### WHAT TO DO
Put the lines of the entries below, starting at the line that contains "Click the app logo in the corner" and ending at the line that contains "click(326, 227)", into a JSON list of strings with one string per line, skipping blank lines. Leave the pictures out of your answer.

### SUPPLIED RECORDS
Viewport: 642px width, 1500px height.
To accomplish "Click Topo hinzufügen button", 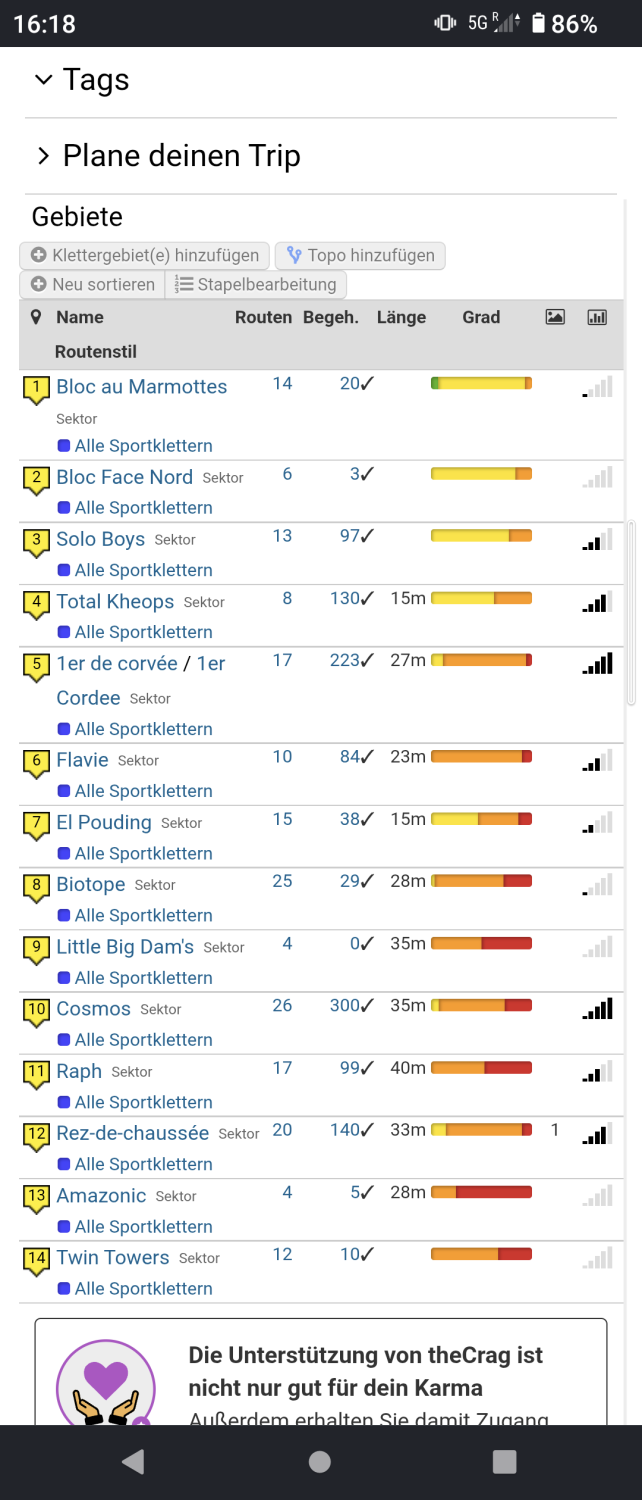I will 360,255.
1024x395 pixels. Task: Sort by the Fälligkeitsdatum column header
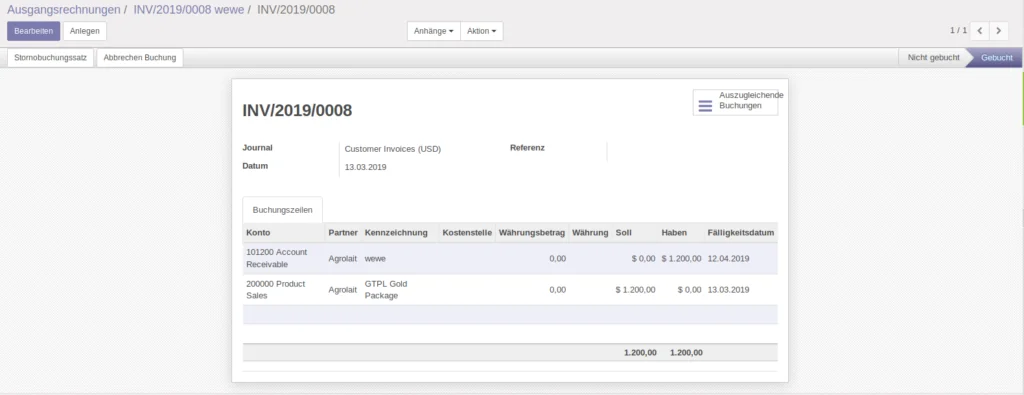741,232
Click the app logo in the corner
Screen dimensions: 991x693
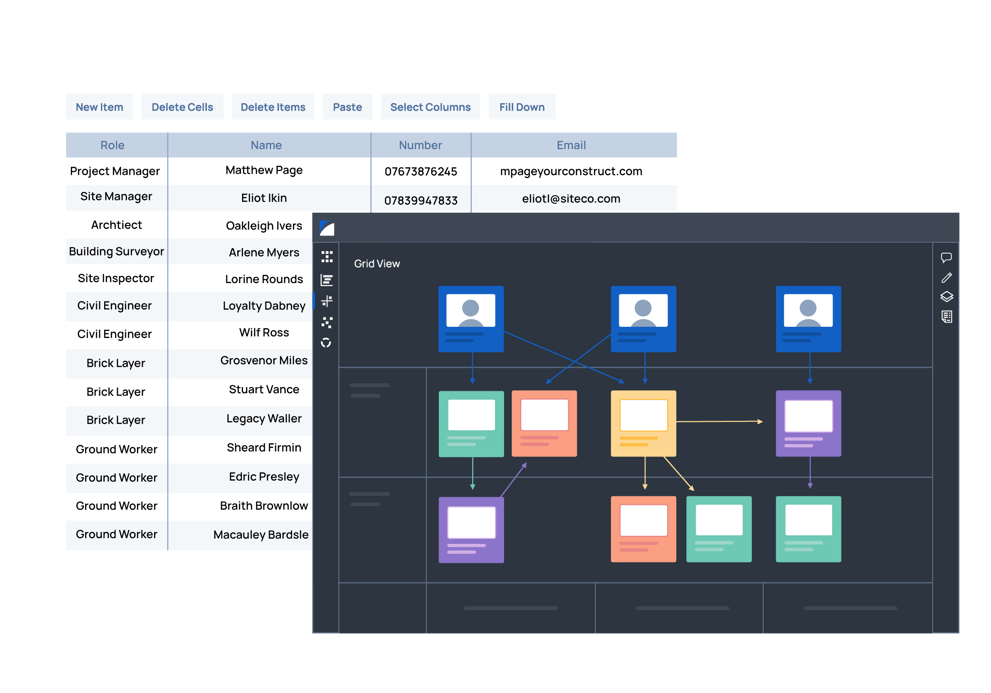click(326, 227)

---

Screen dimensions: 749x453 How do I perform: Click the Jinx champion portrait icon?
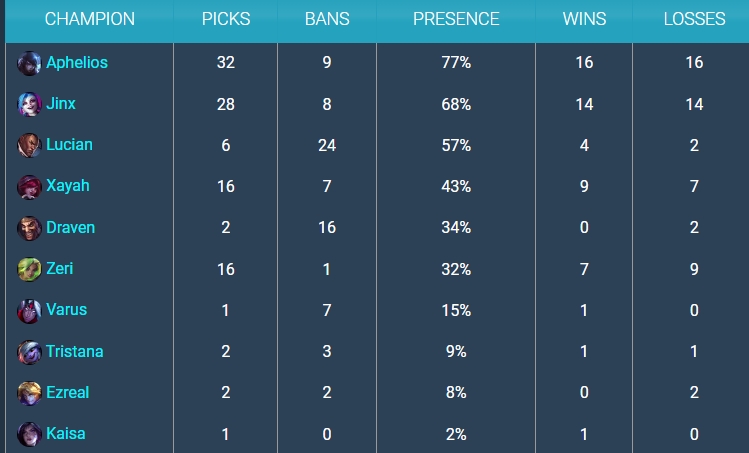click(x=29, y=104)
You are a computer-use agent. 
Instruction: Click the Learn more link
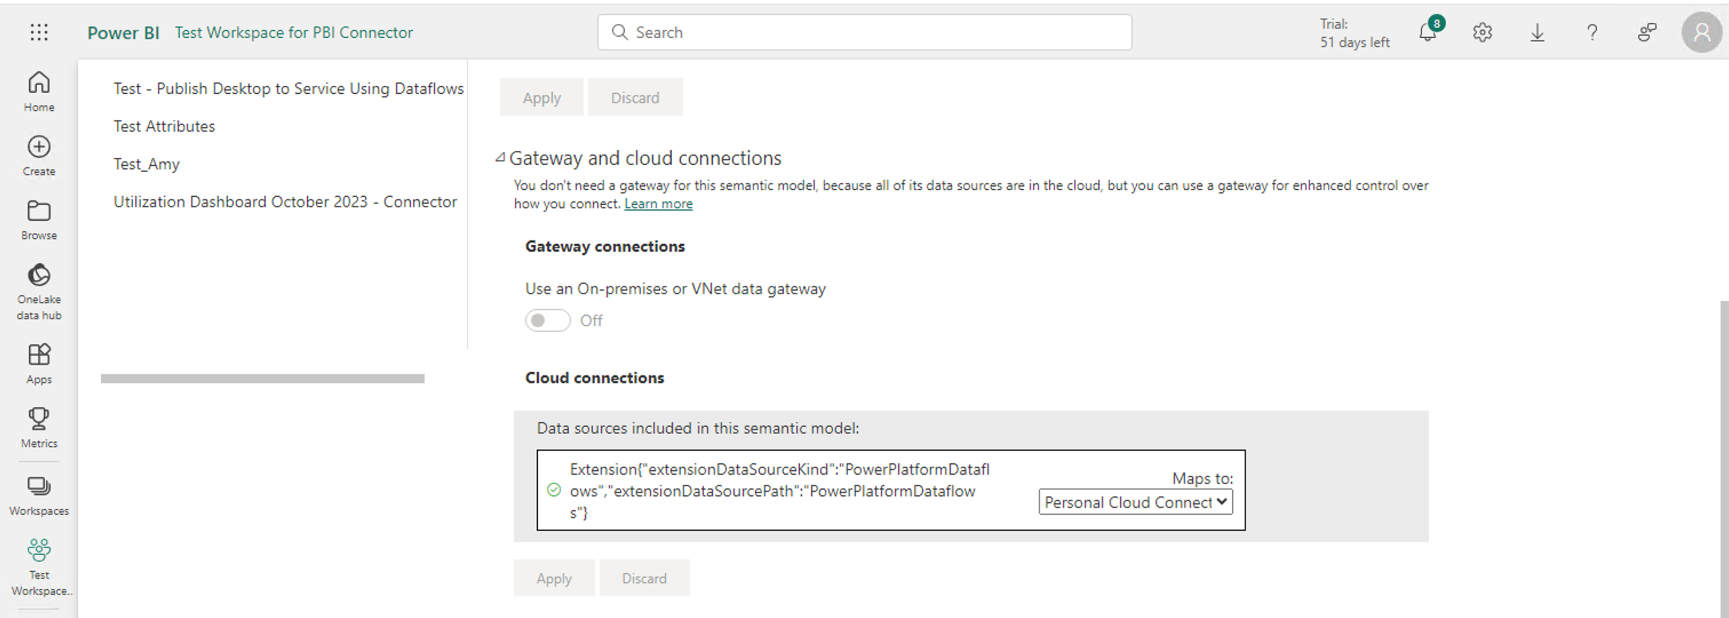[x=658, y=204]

* * *

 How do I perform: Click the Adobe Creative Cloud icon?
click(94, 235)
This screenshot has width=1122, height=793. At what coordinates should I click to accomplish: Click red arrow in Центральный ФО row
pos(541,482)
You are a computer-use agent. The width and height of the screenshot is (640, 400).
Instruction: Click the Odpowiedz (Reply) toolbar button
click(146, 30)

### SOLUTION TO THIS PROBLEM
[
  "Click the app logo in the corner",
  "Screen dimensions: 991x693",
  "click(326, 227)"
]